What Could Biden’s Infrastructure Plan Mean for Bikes?

By: Noa Banayan, PeopleForBikes federal affairs manager

A young, elementary school aged child rides an orange bike in a protected bike lane. Their parent rides behind them.
A young, elementary school aged child rides an orange bike in a protected bike lane. Their parent rides behind them.

On March 31, President Biden released his administration’s $2 trillion infrastructure proposal, the American Jobs Plan, offering a wide-reaching policy and funding package including everything from transportation, broadband, water resources, manufacturing, clean energy and more. The numbers are big and bold, and the vision for more sustainable systems and communities are in line with our 2021 Federal Agenda for Active Transportation

It’s important to know that this is only a proposal — what the administration would like to see Congress prioritize in their legislative work to address America’s many infrastructure needs — not a final product. At PeopleForBikes, we’re working with policymakers and our partners to fill in the details. Much continues to be debated in Congress, namely the scope of the plan and how they’ll fund such a broad infrastructure package. 

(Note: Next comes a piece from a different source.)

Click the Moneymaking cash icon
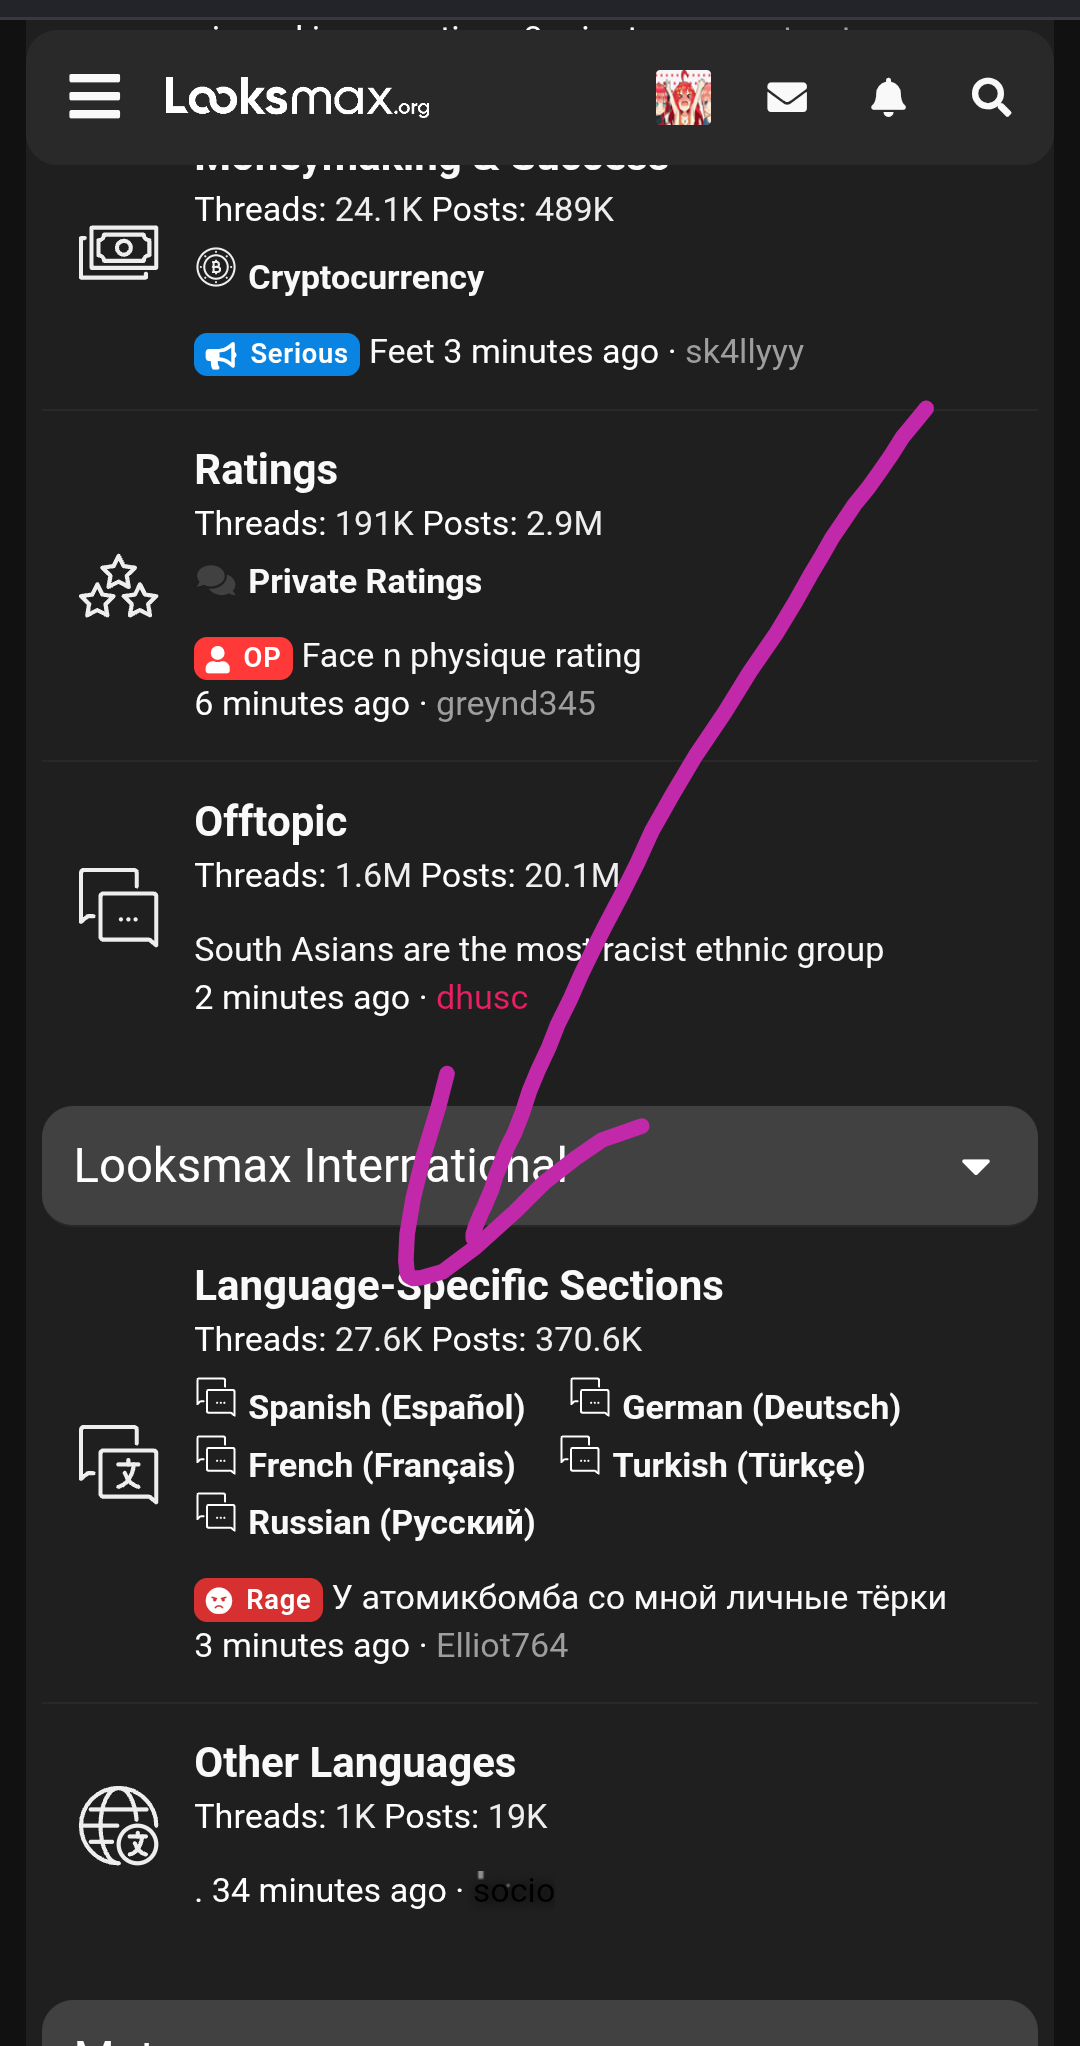click(119, 252)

The sections of the American Jobs Plan that would support bike infrastructure, the bike industry and increased bicycling: 

1) $621 billion for transportation overall, with a fixing them right policy to enhance safety and resilience with all users in mind and a focus on limiting emissions and reducing congestion. 

  • This includes $20 billion to improve road safety for all users, including increases to existing safety programs and a new Safe Streets for All program to fund state and local vision zero plans and other improvements to reduce crashes and fatalities, especially for cyclists and pedestrians. The funding for vulnerable road user safety is critical, and if the Safe Streets for All program comes to pass, it should be used to fund protected biking and walking infrastructure that separates vulnerable road users from cars. 
  • Also included is $174 billion to help grow the electric vehicle market with a national network of 500,000 EV chargers by 2030. As policies to support electric vehicle adoption expand, we’re pushing for the inclusion of electric bicycle incentives (like the E-BIKE Act) to support an efficient, zero-emission mode of transportation that also helps reduce congestion. 

2) $10 billion towards a Climate Conservation Corps, putting a new, diverse generation of Americans to work conserving our public lands and waters, bolstering community resilience and advancing environmental justice. PeopleForBikes supports the expansion of a modern conservation corps because of the potential to create jobs while building better bike trails and infrastructure. 

3) $50 billion to establish an office within the Department of Commerce dedicated to monitoring domestic industrial capacity and funding investments to support production of critical goods, plus $52 billion to invest in modernizing America’s supply chains and existing capital access programs, with a focus on rural manufacturing and clean energy. Given the myriad of positive economic, health and environmental benefits communities experience when bicycling increases, we see bikes as a uniquely important product for the federal government to invest in from a manufacturing standpoint. You can read more about how we’d like to work with this administration and Congress to support bicycle manufacturers and the push towards more domestic capacity in our 2021 Trade Agenda

There’s a lot more detail that we’d like to see included in a visionary transportation bill and infrastructure package, so we’re working with policymakers and our partners at the federal level to turn these asks into law. Check out the letters we’ve sent and signed outlining our priorities: 

Bikes support economic recovery, connect people to essential services and their communities, reduce emissions, promote positive health outcomes and enhance mobility for all Americans — but only when we choose to invest in safe infrastructure and commit to equitable access.